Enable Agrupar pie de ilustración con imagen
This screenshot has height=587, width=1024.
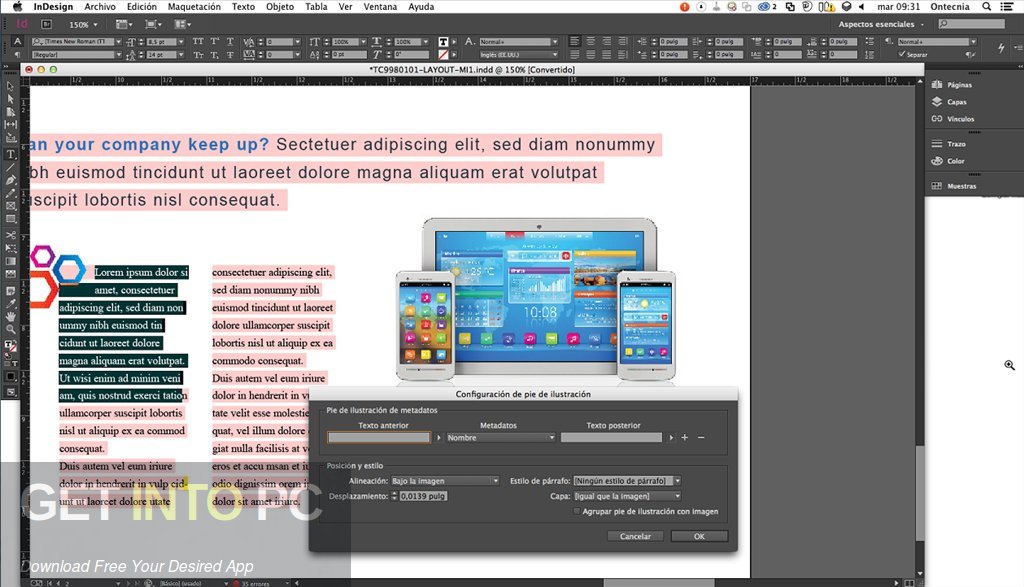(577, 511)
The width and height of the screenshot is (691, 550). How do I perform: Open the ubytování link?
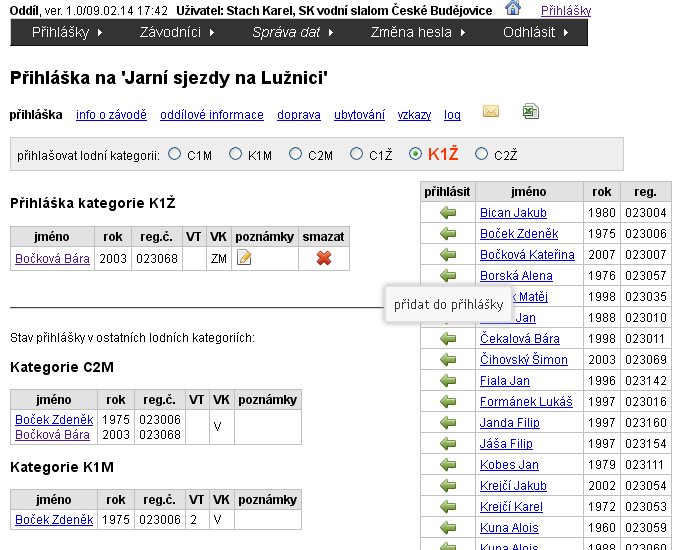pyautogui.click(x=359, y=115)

## What the task requires:
Nothing but the pictures is to be left out; the rest of the listing should be copied exactly.

## Written response:
Enable Agrupar pie de ilustración con imagen
This screenshot has height=587, width=1024.
(577, 511)
The width and height of the screenshot is (691, 550). How do I perform: Open the ubytování link?
pyautogui.click(x=359, y=115)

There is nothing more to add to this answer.